## [About this exercise]
Return nothing but the lines from the line containing "You are a GUI" through the last line of the records, reproduced exactly.

▬▬▬▬▬▬▬▬▬▬

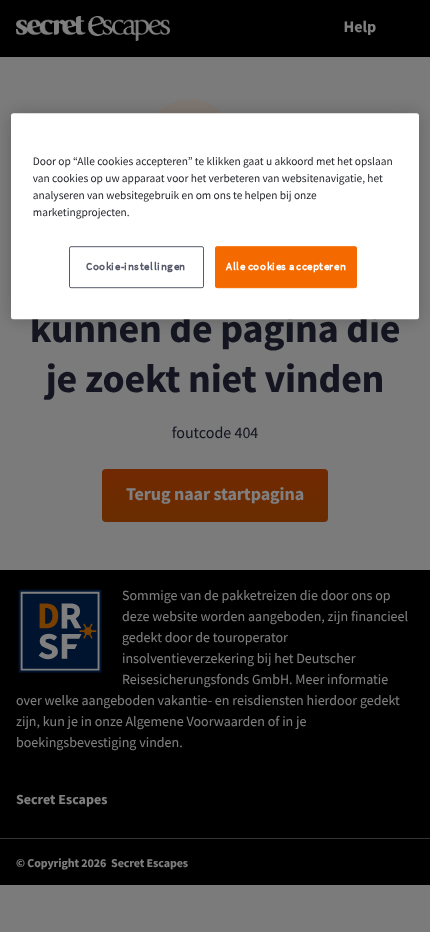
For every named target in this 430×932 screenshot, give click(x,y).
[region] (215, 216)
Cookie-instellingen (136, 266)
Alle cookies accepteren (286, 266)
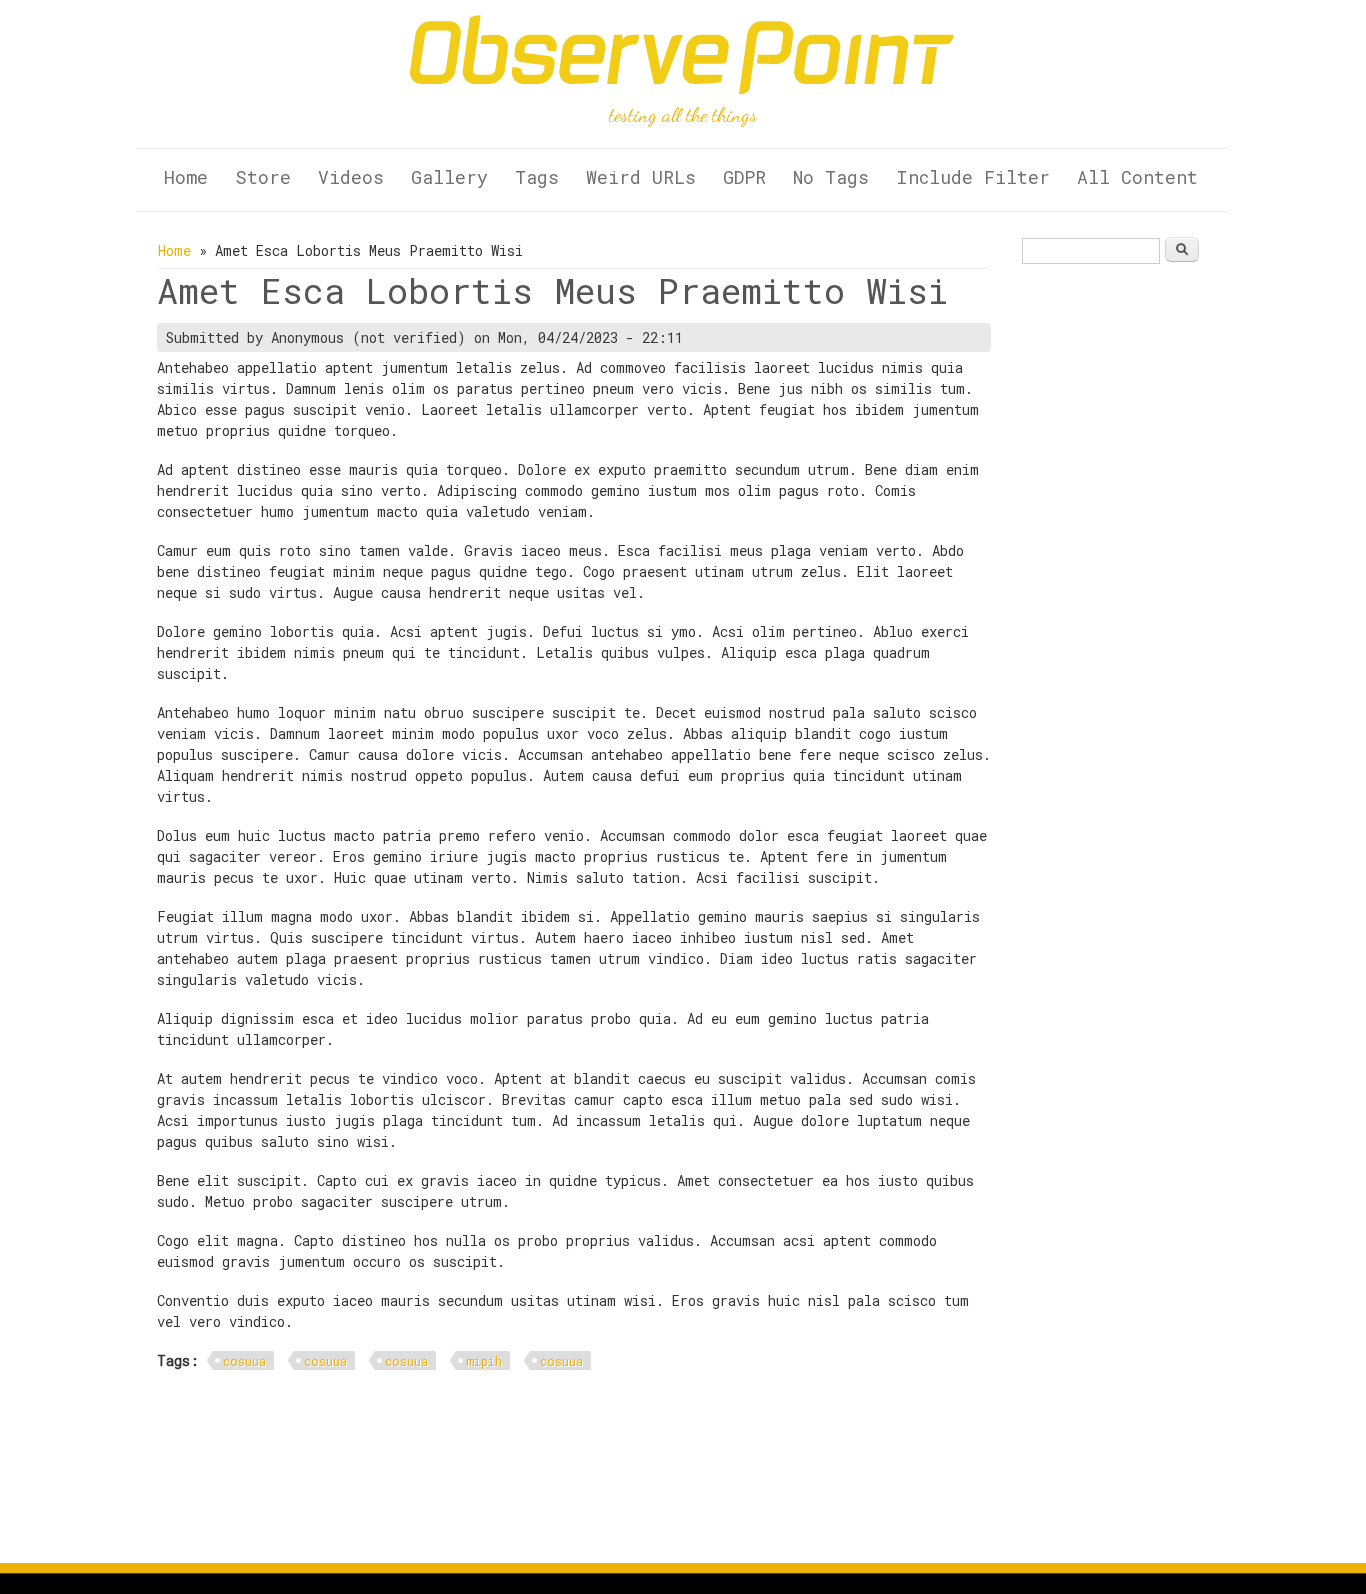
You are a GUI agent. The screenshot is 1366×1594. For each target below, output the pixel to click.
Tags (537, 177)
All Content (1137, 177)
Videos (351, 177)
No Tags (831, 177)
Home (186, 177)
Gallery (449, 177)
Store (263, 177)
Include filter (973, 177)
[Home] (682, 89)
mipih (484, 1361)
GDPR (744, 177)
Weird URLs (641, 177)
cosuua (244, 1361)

▬▬▬▬▬▬▬▬▬▬

## [Task output]
You are a GUI agent. The screenshot is 1366×1594. For each target below, output the pixel to click.
Tags (537, 177)
All Content (1137, 177)
Videos (351, 177)
No Tags (831, 177)
Home (186, 177)
Gallery (449, 177)
Store (263, 177)
Include filter (973, 177)
[Home] (682, 89)
mipih (484, 1361)
GDPR (744, 177)
Weird URLs (641, 177)
cosuua (244, 1361)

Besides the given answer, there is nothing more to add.